_What to work on_. Exactly the lines from the one containing "Open Aircraft Operations" through the end of the data below are to be reproduced, and nothing besides them.

________

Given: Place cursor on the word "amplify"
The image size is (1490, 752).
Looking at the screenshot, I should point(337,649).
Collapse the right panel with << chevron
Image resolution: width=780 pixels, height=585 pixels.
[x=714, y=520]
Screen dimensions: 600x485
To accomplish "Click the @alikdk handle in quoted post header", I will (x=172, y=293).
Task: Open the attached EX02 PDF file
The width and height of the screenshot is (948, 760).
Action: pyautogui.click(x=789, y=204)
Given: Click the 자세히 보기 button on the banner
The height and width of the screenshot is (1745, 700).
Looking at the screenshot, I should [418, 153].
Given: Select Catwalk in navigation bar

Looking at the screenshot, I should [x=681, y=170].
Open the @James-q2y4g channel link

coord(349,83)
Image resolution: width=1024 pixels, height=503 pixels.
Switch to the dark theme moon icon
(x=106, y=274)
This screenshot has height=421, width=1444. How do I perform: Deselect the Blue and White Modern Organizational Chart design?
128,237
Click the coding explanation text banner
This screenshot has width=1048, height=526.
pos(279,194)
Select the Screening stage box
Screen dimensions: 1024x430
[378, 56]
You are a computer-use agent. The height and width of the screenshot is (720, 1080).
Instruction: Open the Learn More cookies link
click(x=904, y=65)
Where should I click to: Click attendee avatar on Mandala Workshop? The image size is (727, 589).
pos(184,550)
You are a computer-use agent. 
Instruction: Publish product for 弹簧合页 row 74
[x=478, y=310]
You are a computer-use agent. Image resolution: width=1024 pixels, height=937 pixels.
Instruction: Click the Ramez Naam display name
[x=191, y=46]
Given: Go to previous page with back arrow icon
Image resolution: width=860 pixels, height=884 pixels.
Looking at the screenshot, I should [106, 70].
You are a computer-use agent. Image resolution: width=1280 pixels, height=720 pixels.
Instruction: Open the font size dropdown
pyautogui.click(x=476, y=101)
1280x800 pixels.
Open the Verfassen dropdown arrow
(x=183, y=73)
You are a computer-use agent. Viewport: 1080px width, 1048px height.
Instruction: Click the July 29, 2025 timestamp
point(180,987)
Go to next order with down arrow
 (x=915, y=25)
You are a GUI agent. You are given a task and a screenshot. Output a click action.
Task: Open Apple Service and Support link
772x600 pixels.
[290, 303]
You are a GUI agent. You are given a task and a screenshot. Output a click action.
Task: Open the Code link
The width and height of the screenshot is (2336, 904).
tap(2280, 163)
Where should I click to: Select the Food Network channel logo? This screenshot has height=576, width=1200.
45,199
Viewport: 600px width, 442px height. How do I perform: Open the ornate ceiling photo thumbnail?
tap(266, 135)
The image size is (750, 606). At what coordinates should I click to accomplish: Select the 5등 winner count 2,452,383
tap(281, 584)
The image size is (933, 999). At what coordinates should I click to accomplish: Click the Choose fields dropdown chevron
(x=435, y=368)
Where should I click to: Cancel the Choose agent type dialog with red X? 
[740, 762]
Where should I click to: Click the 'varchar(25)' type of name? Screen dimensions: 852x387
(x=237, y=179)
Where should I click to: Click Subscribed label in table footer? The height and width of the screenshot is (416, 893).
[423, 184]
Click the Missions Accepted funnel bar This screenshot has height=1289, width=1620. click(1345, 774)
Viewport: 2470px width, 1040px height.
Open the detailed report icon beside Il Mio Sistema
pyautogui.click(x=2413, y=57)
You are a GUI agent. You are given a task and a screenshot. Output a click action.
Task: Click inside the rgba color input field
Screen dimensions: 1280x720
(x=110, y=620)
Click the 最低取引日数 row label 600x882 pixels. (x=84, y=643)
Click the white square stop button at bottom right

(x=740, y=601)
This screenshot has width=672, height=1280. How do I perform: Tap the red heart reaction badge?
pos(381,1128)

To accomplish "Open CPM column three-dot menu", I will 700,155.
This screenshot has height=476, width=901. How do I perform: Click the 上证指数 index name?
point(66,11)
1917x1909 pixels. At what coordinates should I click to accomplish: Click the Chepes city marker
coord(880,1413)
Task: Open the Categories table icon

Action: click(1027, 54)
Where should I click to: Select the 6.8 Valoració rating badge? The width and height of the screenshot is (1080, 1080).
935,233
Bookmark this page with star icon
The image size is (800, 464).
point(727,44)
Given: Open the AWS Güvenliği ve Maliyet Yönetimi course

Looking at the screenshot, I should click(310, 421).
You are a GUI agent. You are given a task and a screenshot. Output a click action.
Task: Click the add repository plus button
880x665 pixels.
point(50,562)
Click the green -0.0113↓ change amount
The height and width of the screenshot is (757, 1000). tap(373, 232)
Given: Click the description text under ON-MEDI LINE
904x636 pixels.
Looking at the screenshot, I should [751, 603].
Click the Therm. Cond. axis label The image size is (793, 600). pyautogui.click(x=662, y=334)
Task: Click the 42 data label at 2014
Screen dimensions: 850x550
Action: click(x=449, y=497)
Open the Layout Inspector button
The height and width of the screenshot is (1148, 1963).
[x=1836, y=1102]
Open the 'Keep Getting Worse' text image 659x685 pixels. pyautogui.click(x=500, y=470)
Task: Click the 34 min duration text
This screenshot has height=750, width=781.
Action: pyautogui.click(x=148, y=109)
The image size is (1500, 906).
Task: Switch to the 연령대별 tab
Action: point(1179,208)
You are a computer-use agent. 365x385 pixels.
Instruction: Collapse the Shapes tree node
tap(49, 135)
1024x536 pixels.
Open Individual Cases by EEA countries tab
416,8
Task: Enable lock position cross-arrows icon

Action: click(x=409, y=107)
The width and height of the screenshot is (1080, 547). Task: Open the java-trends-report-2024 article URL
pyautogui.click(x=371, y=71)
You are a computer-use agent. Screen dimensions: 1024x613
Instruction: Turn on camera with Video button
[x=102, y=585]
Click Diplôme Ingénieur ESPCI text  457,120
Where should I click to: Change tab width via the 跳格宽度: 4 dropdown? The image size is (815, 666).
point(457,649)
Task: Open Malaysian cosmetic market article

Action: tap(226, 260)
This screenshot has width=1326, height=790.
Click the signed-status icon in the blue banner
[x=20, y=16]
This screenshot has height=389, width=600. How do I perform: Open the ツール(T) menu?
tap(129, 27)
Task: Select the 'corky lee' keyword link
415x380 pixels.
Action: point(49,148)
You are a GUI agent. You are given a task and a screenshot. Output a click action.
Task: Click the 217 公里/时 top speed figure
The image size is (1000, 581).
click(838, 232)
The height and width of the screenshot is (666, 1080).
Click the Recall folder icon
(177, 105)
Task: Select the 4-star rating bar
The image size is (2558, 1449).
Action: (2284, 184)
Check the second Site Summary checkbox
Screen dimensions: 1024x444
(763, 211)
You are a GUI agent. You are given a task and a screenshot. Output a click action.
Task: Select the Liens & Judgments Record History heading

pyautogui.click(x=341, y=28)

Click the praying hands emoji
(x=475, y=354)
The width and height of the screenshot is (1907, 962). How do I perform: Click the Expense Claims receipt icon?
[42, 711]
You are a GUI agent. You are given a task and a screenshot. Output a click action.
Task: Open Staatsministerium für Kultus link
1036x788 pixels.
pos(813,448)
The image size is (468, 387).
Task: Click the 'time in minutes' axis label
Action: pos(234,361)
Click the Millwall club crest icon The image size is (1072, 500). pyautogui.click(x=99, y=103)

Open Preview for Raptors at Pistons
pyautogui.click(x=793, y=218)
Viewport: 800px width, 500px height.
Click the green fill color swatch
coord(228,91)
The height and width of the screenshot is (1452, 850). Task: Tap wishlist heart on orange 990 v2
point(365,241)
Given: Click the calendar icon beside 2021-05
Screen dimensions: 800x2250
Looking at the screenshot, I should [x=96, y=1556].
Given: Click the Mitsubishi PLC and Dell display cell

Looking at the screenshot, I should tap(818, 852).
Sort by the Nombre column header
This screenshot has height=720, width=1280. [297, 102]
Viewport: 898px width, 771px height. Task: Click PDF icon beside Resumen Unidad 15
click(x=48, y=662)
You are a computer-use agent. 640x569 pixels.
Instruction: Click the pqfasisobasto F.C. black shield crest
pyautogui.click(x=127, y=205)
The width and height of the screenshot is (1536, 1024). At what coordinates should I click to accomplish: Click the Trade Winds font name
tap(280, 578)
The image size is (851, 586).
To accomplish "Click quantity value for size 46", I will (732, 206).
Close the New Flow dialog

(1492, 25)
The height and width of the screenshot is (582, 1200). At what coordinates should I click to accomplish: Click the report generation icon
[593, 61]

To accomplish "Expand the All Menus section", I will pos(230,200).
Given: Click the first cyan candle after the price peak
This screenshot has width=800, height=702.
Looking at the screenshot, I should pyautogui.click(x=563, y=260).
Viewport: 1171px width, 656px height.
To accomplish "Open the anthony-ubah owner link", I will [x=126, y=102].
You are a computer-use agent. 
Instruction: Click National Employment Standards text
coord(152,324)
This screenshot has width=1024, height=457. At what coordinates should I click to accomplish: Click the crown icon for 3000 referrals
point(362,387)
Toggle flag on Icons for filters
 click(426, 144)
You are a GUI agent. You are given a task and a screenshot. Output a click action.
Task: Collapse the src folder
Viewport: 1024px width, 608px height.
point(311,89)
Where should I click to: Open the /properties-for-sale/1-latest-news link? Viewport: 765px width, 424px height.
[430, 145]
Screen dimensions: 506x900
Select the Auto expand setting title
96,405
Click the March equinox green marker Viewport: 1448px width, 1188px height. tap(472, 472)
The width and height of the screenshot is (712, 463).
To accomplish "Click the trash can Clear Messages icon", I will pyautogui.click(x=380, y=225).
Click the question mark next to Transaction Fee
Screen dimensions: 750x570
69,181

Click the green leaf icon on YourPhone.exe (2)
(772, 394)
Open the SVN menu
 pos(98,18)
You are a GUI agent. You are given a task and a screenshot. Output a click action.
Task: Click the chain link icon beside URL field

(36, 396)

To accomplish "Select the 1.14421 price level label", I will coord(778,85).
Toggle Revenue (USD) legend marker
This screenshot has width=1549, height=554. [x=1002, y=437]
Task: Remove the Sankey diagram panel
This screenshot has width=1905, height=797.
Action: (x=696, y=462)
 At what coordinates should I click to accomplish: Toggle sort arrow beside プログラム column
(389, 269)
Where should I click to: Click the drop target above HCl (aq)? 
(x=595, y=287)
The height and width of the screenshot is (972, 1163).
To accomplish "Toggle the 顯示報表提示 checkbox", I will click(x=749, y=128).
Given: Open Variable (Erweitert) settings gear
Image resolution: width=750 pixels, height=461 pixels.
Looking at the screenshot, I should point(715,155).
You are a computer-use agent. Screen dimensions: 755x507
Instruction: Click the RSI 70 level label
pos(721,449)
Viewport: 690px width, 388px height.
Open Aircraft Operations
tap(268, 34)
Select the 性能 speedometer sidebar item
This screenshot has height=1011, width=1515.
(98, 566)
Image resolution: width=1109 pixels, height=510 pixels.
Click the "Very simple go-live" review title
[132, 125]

________

_Exercise result_.
Open Aircraft Operations
tap(268, 34)
Select the 性能 speedometer sidebar item
This screenshot has height=1011, width=1515.
(98, 566)
Image resolution: width=1109 pixels, height=510 pixels.
Click the "Very simple go-live" review title
[132, 125]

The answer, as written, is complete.